Выбрать главу

Он задумал написать пьесу с совершено святочным, идиллическим сюжетом. Есть ночлежка, в ней озлобленных друг на друга, как он называл их, «бывшие люди». Они ругаются, теснят друг друга, грубят, негодуют, но тут наступает весна… И они выходят из своей ночлежки, начинают благоустраивать как-то свой участок, и на фоне этой весенней идиллии начинают разговаривать друг с другом и даже любить друг друга, и в общем всё заканчивается, каким-то не скажу — катарсисом, но почти примирением. Первый акт этой пьесы он стал читать Толстому, Толстой относился к Горькому сложно. Поначалу, ему очень понравился молодой писатель, потом он начал относиться к нему всё более скептически, может быть, тут был какой-то элемент литературной ревности с его стороны, потому что слава Горького очень быстро затмила славу Толстого.
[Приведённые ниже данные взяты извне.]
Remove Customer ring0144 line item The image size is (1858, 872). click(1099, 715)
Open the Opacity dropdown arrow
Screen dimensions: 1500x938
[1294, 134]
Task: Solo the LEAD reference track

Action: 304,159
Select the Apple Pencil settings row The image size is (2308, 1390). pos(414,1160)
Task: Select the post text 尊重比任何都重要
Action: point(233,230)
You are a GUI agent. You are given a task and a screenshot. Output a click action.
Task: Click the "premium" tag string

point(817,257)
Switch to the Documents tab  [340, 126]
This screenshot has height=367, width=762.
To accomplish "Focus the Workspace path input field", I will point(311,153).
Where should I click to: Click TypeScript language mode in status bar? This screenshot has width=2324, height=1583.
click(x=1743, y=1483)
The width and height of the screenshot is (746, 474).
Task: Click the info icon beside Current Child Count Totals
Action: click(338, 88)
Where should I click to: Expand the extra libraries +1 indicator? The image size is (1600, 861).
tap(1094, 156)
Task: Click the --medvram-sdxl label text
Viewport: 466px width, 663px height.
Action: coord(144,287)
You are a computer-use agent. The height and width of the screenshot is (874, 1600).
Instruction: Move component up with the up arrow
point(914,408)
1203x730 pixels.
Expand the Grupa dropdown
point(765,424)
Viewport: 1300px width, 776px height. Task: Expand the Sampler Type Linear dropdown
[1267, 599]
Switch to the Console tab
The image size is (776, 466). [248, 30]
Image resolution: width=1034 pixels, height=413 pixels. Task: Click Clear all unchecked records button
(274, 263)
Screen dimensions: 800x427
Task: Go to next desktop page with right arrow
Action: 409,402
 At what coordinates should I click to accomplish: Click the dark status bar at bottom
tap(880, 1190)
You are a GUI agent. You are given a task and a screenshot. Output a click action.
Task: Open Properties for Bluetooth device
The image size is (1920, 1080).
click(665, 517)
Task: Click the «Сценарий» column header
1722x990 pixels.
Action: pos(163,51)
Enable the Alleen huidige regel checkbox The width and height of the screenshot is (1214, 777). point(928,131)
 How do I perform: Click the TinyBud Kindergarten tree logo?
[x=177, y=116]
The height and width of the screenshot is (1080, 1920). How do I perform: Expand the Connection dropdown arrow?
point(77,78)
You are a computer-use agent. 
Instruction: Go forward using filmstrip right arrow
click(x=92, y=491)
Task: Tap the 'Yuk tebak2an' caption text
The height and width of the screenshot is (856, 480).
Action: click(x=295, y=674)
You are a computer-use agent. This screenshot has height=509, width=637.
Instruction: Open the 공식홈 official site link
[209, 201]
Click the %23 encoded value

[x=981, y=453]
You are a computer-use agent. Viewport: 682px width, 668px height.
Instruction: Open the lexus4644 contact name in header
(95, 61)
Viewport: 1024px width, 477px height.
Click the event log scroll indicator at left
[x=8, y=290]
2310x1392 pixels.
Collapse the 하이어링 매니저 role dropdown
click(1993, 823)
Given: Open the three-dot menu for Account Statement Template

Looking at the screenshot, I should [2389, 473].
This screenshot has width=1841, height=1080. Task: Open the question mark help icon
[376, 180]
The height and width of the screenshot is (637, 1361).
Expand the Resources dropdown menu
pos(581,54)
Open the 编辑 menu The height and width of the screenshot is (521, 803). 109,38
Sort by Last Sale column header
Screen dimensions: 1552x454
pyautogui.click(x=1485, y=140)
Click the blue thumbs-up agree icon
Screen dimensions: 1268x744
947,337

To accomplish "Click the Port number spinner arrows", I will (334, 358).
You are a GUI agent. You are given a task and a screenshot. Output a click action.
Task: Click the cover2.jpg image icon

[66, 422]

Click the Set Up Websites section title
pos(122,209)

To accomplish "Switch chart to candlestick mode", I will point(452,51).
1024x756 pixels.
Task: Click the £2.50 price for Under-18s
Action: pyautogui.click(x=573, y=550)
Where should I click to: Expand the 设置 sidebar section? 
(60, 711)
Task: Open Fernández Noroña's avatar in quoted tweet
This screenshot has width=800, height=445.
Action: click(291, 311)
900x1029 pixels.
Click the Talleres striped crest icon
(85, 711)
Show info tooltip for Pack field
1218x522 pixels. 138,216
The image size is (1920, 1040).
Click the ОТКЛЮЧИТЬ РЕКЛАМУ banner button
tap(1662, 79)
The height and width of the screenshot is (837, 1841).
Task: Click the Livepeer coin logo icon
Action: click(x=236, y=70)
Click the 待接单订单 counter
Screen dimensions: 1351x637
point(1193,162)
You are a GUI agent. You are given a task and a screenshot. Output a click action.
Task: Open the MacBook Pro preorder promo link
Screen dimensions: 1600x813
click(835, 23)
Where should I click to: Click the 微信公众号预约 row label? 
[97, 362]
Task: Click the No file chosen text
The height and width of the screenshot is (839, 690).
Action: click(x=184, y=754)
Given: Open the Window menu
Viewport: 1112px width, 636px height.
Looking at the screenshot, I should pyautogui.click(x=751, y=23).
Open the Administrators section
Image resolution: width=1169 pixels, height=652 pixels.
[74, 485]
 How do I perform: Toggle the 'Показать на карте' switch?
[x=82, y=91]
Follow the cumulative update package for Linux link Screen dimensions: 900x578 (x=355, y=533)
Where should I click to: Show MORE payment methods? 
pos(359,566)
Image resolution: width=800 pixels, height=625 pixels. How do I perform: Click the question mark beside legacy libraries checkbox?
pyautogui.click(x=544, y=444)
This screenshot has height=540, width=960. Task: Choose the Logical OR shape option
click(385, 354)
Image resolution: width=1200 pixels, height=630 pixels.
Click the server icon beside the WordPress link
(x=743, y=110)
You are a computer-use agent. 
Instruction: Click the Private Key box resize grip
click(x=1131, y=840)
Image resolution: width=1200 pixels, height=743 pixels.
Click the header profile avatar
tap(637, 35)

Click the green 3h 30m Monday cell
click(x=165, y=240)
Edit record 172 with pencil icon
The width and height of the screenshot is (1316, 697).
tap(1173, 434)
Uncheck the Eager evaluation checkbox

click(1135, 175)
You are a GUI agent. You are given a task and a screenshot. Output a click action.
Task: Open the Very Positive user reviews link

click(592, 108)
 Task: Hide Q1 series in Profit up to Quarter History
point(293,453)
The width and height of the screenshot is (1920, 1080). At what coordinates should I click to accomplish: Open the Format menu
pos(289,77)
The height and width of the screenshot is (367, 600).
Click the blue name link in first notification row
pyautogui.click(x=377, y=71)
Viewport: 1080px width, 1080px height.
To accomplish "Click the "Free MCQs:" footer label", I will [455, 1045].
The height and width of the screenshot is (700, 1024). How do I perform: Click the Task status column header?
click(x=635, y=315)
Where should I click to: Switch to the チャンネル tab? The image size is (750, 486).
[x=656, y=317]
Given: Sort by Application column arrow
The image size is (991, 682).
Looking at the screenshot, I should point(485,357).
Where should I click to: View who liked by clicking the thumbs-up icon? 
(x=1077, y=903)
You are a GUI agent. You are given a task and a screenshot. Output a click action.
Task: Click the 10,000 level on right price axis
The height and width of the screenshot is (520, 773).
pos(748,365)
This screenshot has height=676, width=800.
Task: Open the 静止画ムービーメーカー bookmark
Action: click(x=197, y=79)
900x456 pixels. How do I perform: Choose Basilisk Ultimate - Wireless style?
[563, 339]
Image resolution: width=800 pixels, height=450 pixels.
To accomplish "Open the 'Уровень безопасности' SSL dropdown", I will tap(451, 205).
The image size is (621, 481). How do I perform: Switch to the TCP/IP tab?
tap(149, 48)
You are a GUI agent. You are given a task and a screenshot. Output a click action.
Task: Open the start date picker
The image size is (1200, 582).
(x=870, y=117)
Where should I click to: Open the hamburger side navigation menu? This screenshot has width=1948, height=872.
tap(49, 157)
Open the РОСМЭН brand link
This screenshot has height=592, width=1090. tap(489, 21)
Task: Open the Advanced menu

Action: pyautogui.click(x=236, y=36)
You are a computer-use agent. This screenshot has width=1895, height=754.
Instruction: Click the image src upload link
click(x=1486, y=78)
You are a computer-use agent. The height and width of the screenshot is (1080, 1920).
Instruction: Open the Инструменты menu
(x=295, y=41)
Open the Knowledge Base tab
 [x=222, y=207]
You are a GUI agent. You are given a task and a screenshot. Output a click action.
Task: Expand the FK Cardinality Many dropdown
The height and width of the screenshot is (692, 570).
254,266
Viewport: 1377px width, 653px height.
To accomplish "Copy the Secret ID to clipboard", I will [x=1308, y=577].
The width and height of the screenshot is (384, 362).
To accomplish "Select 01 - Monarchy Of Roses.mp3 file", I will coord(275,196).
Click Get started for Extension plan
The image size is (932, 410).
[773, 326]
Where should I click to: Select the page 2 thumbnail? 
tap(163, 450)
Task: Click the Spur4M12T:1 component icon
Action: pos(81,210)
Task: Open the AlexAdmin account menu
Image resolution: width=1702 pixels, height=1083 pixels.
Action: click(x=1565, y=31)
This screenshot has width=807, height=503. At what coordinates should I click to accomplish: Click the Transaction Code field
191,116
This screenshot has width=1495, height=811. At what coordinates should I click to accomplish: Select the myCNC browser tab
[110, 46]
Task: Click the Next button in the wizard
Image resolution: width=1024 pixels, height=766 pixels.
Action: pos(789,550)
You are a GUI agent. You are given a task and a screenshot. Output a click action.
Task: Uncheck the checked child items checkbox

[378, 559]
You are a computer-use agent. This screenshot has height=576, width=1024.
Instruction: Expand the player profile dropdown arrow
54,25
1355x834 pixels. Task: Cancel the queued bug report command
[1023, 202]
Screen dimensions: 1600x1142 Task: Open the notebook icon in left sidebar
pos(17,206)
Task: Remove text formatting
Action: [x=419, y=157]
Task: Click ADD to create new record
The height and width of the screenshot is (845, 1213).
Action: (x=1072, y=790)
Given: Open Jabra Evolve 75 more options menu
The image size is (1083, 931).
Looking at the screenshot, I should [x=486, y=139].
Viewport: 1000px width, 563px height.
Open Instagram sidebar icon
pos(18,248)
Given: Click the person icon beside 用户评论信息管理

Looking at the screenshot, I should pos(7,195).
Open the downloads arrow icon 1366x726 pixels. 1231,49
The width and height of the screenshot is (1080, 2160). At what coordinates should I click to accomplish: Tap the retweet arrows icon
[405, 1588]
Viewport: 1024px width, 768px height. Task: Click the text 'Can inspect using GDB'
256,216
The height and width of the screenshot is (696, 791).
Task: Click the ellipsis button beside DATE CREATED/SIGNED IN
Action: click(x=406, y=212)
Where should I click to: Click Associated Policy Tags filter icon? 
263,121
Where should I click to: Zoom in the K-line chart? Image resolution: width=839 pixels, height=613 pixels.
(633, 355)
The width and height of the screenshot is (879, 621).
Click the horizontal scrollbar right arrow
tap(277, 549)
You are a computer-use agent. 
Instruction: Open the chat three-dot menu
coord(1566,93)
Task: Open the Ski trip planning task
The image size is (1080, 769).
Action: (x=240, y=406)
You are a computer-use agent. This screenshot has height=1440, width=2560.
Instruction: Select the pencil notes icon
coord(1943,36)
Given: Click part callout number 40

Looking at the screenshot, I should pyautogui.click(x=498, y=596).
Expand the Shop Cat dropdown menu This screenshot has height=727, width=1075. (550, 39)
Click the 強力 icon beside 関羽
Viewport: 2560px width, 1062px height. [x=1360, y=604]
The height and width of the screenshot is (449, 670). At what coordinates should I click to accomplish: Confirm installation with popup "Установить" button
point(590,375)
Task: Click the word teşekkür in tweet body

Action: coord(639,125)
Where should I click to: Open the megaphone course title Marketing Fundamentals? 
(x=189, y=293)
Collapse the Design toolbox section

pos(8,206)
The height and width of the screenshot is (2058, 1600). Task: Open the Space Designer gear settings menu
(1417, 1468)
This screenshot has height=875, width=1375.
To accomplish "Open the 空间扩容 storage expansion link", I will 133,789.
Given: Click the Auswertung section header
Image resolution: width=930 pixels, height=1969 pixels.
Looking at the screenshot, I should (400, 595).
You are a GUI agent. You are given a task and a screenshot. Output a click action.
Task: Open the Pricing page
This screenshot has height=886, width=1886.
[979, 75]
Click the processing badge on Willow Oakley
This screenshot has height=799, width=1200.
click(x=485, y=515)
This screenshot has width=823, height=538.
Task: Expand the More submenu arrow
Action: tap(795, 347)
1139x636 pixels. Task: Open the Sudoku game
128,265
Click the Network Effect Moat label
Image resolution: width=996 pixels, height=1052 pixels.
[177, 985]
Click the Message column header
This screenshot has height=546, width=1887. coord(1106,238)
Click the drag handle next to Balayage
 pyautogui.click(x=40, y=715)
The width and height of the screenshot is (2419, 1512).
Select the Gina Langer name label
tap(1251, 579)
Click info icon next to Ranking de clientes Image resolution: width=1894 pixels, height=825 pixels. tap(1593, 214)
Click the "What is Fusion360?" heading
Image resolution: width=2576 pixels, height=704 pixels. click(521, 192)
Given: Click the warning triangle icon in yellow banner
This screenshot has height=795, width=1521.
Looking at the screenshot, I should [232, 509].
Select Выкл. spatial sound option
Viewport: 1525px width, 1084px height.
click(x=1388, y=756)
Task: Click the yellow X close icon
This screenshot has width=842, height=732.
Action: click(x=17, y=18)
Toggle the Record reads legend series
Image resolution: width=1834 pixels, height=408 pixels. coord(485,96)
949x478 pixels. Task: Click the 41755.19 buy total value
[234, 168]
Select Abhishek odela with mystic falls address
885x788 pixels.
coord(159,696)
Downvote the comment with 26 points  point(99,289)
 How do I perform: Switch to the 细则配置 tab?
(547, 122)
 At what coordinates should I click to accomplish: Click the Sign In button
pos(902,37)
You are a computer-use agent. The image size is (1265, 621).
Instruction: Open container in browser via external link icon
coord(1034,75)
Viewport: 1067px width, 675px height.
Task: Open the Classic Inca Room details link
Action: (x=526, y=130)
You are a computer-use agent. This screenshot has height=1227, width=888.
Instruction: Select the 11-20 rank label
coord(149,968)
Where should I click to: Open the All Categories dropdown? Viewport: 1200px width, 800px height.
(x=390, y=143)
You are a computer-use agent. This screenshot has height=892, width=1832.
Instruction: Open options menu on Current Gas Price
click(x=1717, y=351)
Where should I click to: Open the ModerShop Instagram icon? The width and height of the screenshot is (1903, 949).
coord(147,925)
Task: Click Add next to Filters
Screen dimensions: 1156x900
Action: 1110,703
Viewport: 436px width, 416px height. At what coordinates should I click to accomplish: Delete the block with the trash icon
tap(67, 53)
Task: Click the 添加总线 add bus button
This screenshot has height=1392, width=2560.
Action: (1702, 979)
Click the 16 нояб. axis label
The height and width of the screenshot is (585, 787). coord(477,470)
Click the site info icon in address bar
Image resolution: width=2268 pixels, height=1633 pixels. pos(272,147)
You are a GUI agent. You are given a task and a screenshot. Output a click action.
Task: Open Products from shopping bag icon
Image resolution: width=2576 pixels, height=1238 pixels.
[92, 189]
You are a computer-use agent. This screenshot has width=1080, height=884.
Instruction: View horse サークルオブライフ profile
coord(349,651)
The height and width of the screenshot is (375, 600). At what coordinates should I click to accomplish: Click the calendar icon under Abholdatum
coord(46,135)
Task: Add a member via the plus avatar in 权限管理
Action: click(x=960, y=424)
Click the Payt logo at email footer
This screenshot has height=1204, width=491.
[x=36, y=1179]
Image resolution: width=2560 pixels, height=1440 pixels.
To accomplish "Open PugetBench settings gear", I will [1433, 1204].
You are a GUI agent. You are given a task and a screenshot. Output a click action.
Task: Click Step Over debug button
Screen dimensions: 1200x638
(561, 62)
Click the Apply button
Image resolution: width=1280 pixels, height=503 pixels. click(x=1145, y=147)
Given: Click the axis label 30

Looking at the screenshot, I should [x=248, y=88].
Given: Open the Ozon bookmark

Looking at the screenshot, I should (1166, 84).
Горький, это был такой своего рода Прилепин конца XIX столетия, и его считали таким проросшим из гущи жизни, и тоже слава его росла стремительно, и многие коллеги-профессионалы, надо сказать, к этой славе очень сильно ревновали. Не ревновал, пожалуй, один Чехов, который сам о себе был достаточно высокого мнения. Что касается Толстого, то Толстой был как раз в этом отношении очень ревнив и даже, может быть, немного тщеславен, что для гения обычно, может быть для гения — хорошо. И его Горький стал очень быстро раздражать. Не случайно он сказал о нём Сулержицкому удивительно точные слова: «Горький ходит, смотрит на людей, записывает, всё запоминает и докладывает какому-то своему невиданному страшному богу, а бог у него — урод». Довольно жёсткие слова, и в общем верные.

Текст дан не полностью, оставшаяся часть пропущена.